Texto para leitura:
22.6.09

Ocaso brasileiro

Ocaso brasileiro. Saio do calabouço de volta ao porão. O funcionário ainda me espera sentado ao lado da porta, o molho de chaves na mão. Não sei quanto do tempo cronológico passou e vejo meu relógio parado em curto-circuito. Não reencontro a esfinge na volta, tampouco procuro. Tenho os pulmões inflados e o coração crepita. O funcionário fecha a porta atrás de mim enquanto, mesmo na penumbra do porão, a claridade já queima algo nos meus olhos que lacrimejam. É que volto ao mundo dos de cima, volto ao mundo das Luzes. O funcionário ri. Subo em passos lentos uma outra escadaria que dá em uma parte desconhecida do prédio, tanto mais precária quanto consigo me lembrar. O funcionário aponta a porta de saída e acena.

Agradeço.

Saio à rua e é Brasil, companheiras e companheiros.

Um calafrio percorre meu corpo imediatamente meu corpo: minha intuição imediatamente me leva a um problema que será como um ponto cego para mim mesmo, o final de um beco que atualmente não tem saída. Caminho até em casa pelas ruas da cidade, subo as escadas do meu prédio e venho direto ao escritório: olhando a estante, até mesmo na literatura, compreendo o paradoxo da esfinge.

É que são poucos os brasileiros.

Linhas fornecidas:
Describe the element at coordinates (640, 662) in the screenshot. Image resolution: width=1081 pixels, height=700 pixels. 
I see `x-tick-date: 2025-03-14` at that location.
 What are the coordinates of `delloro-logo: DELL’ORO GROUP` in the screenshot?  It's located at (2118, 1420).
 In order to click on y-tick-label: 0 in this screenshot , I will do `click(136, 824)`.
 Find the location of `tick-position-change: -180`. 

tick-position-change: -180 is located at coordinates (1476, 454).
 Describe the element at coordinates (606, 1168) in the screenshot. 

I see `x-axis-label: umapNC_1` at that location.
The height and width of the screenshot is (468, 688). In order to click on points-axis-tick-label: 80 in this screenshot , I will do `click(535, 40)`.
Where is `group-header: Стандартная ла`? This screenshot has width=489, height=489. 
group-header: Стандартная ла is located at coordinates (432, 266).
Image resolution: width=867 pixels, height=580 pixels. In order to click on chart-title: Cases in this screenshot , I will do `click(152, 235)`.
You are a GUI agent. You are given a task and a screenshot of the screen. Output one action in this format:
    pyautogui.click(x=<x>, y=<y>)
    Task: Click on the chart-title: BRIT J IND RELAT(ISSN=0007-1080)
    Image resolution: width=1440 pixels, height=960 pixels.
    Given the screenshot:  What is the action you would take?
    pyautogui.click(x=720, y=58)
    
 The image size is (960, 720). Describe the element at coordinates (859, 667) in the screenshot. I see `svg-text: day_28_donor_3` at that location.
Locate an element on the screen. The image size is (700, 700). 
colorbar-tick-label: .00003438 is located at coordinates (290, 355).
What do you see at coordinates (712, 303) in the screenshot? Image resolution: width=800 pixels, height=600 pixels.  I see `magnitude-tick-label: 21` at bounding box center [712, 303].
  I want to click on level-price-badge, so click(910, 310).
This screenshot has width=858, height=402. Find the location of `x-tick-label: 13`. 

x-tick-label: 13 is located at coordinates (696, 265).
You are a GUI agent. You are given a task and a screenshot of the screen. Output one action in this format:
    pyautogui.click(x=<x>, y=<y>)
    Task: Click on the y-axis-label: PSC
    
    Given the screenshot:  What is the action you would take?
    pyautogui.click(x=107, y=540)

Perguntas do material:
1. Cite o trecho do texto "Ocaso brasileiro" que vai de "Saio à rua e" até "poucos os brasileiros.", incluindo as duas passagens.
2. No texto "Ocaso brasileiro", quais são todas as ações atribuídas ao funcionário?

Respostas por tarefa:
1.
Saio à rua e é Brasil, companheiras e companheiros.

Um calafrio percorre meu corpo imediatamente meu corpo: minha intuição imediatamente me leva a um problema que será como um ponto cego para mim mesmo, o final de um beco que atualmente não tem saída. Caminho até em casa pelas ruas da cidade, subo as escadas do meu prédio e venho direto ao escritório: olhando a estante, até mesmo na literatura, compreendo o paradoxo da esfinge.

É que são poucos os brasileiros.

2.
- Espera sentado ao lado da porta, com o molho de chaves na mão
- Fecha a porta atrás de quem narra
- Ri
- Aponta a porta de saída
- Acena